Canary Deployment with Istio + Argo Rollouts: From Pod-Level Metric Isolation to Header-Based Test Routing
When I first introduced canary deployments, I made a similar mistake. I thought splitting replica ratios with a basic Kubernetes Deployment and calling it a "10% canary" was good enough. But with 3 pods, 1 is canary — that's exactly 33%. If the problem stopped there it would have been fine, but the metrics from canary and stable pods got mixed together, causing success rates to be measured incorrectly. The AnalysisTemplate rollback condition triggered based on polluted aggregates, and I've had the experience of a perfectly healthy deployment ending in a meaningless rollback.
Combining Istio's VirtualService weights with Argo Rollouts gives you precise traffic ratio control regardless of pod count, while automatically isolating metrics to only the requests that actually reached the canary pods. Add setHeaderRoute on top of that, and you can have regular users continue using the stable version while the QA team validates the canary ahead of time with a single header.
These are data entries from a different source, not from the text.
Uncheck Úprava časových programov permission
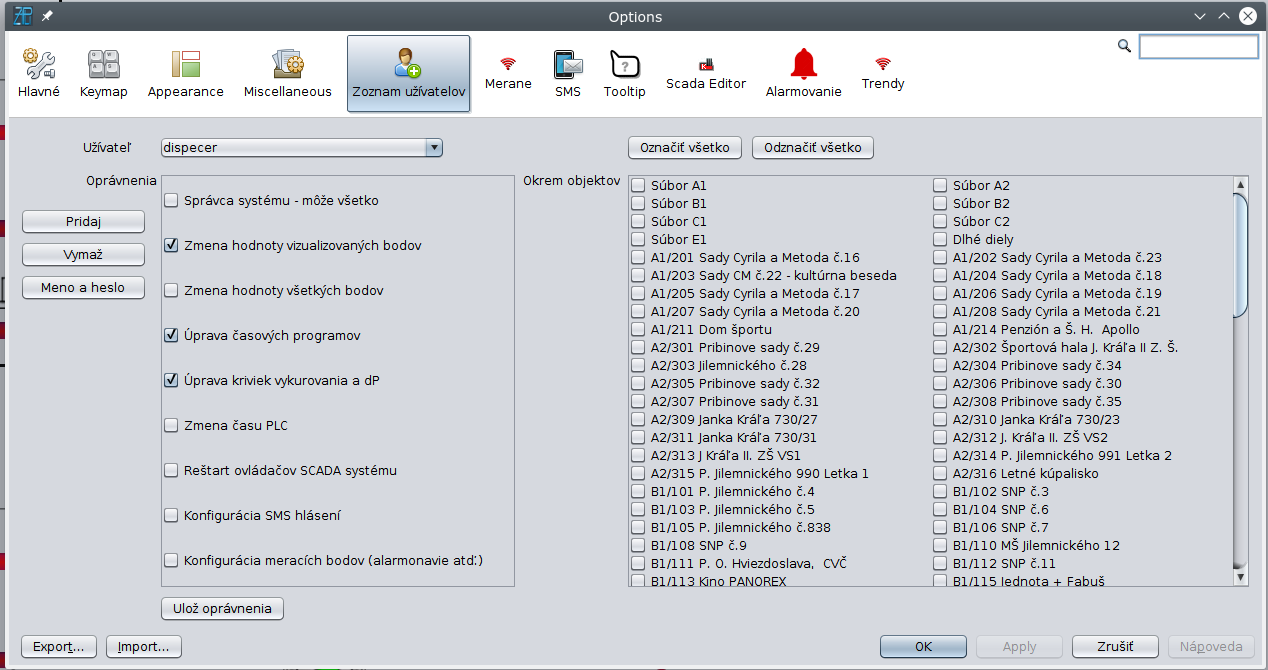 click(172, 336)
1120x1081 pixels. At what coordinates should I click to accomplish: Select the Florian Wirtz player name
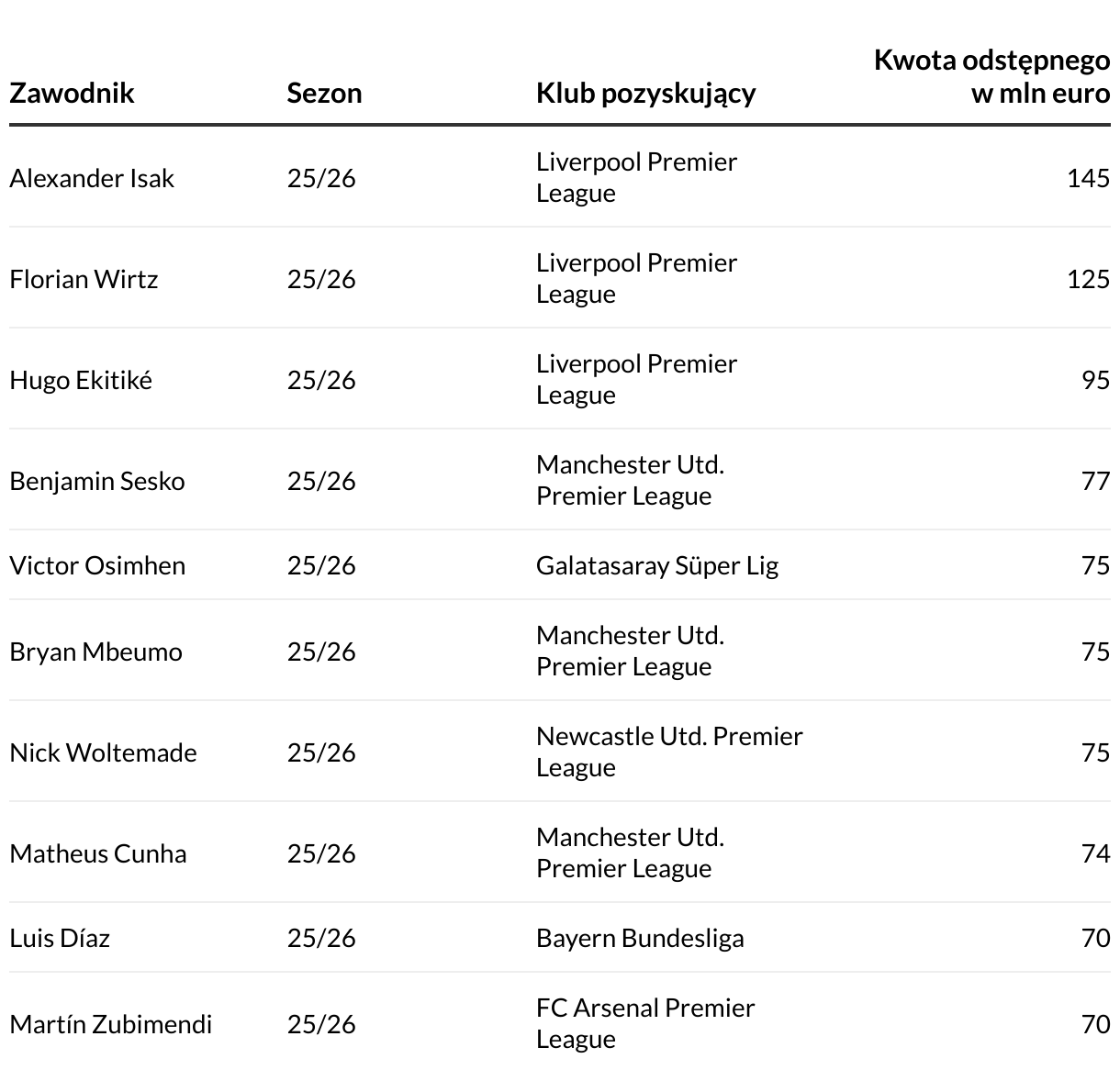(84, 279)
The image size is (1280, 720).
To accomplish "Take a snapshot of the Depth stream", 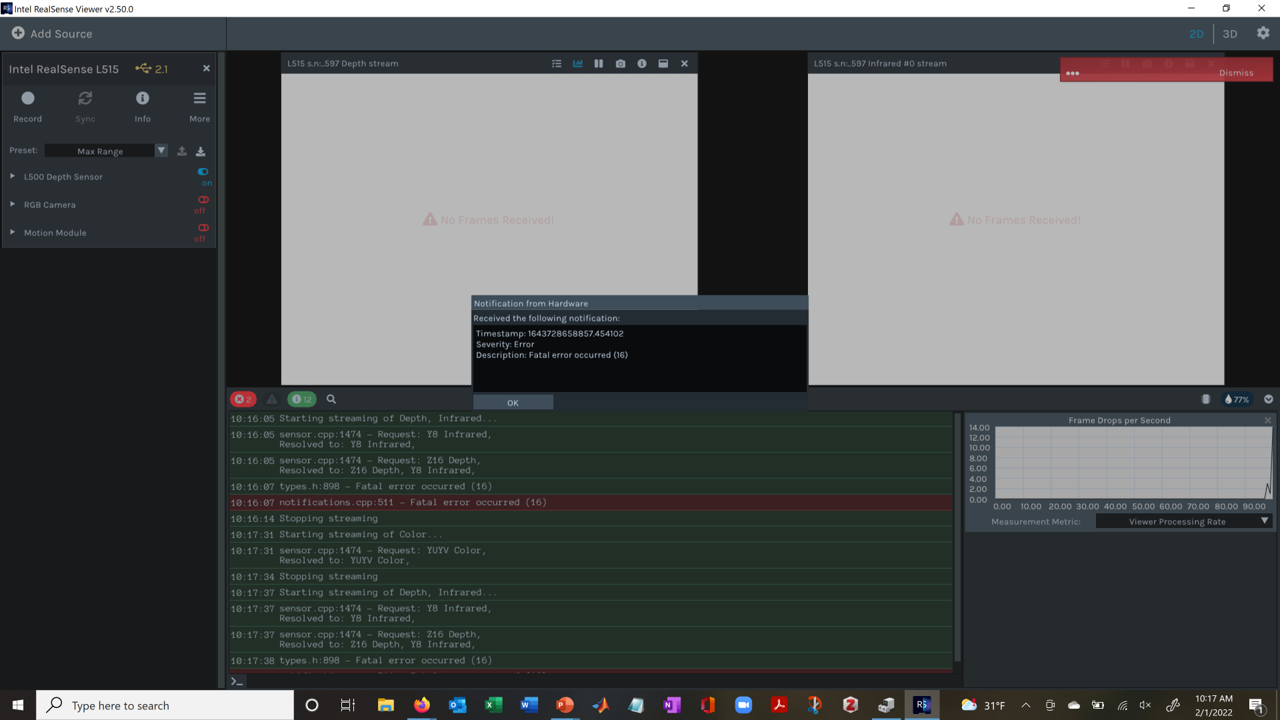I will pos(620,63).
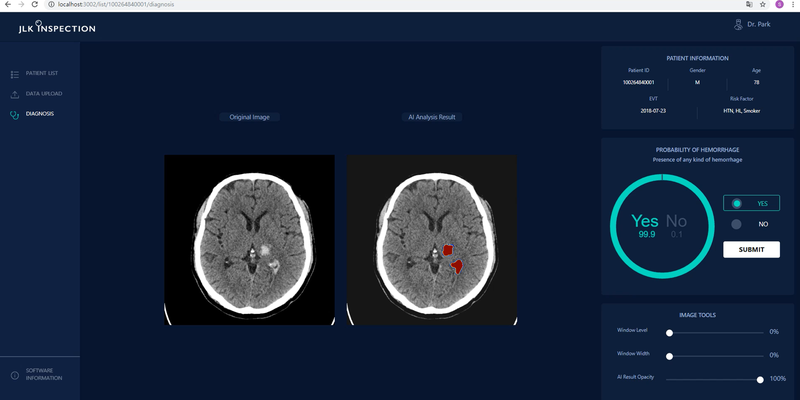Viewport: 800px width, 400px height.
Task: Click the Patient List icon in sidebar
Action: pyautogui.click(x=15, y=75)
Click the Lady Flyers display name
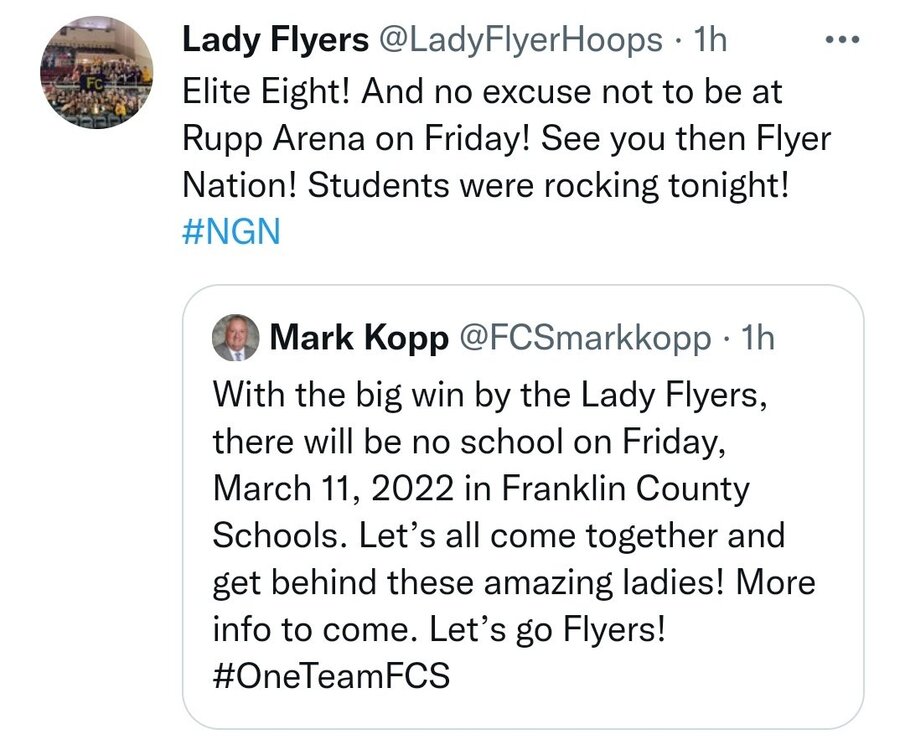The image size is (905, 750). point(275,40)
In this post, I'll walk through three things — precise traffic distribution, pod-level metric isolation, and header-based test routing — using real YAML and PromQL. This is aimed at those running Kubernetes with Prometheus for metrics collection, who have adopted or are considering adopting Istio or Argo Rollouts. I'll assume familiarity with basic Kubernetes concepts (Deployment, Service, ReplicaSet).
Core Concepts
Why VirtualService Weights Instead of Replica Ratios
The default Kubernetes approach determines traffic by the ratio of pod counts. If you want exactly 5% going to canary, the math says you need 20 pods — 2 canary pods vs. 38 stable pods is both costly and practically difficult to maintain.
Istio's VirtualService solves this problem by changing the layer. An Envoy sidecar is injected into each pod, and the weight value in the VirtualService directly controls Envoy's routing decisions. Regardless of how many pods there are, the traffic ratio is exactly the number written in the YAML.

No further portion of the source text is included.